At any stage of the minimum degree algorithm, there may be more than one node with the same minimum degree, and the quality of the ordering produced may be affected by the tie breaking strategy used. In the example of Figure 7, we have deliberately broken ties in the most favorable way (with respect to parallelism); the least favorable tie breaking would have reproduced the original ordering of Figure 6, resulting in no parallelism. Breaking ties randomly (which in general is about all one can do) could produce anything in between these two extremes, yielding an elimination tree that reveals some large-grain parallelism, but which is taller and less well balanced than our example in Figure 7. Again, this is typical of minimum degree orderings. In view of this property, Liu [64] has developed an interesting strategy for further reordering of an initial minimum degree ordering that preserves fill while reducing the height of the elimination tree.

Figure 8 shows the same mesh again, this time ordered by
nested dissection, a divide-and-conquer strategy [66].
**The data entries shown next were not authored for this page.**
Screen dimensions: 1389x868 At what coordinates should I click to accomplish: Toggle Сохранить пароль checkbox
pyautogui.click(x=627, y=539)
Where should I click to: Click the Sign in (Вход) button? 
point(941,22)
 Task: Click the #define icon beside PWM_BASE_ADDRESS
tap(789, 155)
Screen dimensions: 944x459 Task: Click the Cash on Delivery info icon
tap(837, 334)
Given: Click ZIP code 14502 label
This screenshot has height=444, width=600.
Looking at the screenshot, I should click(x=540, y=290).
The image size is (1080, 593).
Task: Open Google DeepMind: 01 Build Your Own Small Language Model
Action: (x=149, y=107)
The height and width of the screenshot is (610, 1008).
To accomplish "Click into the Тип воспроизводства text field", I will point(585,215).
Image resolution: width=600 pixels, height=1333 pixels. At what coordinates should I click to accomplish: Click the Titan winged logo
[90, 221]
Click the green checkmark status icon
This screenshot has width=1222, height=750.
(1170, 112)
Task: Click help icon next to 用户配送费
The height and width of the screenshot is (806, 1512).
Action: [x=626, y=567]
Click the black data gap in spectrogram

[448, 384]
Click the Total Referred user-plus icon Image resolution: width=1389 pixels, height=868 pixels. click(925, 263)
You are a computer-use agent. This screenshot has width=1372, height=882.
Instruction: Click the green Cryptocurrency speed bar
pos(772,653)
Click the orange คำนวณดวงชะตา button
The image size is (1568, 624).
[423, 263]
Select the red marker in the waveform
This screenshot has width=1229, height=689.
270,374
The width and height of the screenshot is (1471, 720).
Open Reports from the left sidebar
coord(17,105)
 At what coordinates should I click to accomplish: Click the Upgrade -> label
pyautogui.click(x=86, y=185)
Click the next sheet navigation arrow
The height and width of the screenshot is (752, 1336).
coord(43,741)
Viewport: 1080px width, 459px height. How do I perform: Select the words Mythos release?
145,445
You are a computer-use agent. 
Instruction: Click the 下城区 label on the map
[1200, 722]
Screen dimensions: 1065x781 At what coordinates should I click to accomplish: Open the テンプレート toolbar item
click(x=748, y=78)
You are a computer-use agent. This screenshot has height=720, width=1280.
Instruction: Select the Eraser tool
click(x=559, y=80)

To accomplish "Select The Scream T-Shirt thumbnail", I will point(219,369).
Let **S** be a set of nodes, called a * separator*, whose removal,
along with all edges incident upon nodes in **S**, disconnects
into two remaining subgraphs. The nodes in each of the two remaining
subgraphs are numbered contiguously and the nodes in the separator **S**
are numbered last. This procedure is then applied recursively to split
each of the remaining subgraphs, and so on, until all nodes have been
numbered. If sufficiently small separators can be found, then nested
dissection tends to do a good job of limiting fill, and if the pieces
into which the graph is split are of about the same size, then the
elimination tree tends to be well balanced. We see in
Figure 8 that for our example, with this ordering, the
Cholesky factor **L** suffers fill in two matrix entries (indicated by
**+**), but the elimination tree now shows a fourfold large-grain
parallelism, and its height has been reduced further. This behavior is
again typical of nested dissection orderings: they tend to be somewhat
less successful at limiting fill than minimum degree, but their
divide-and-conquer nature tends to identify parallelism more
systematically and produce better balanced elimination trees.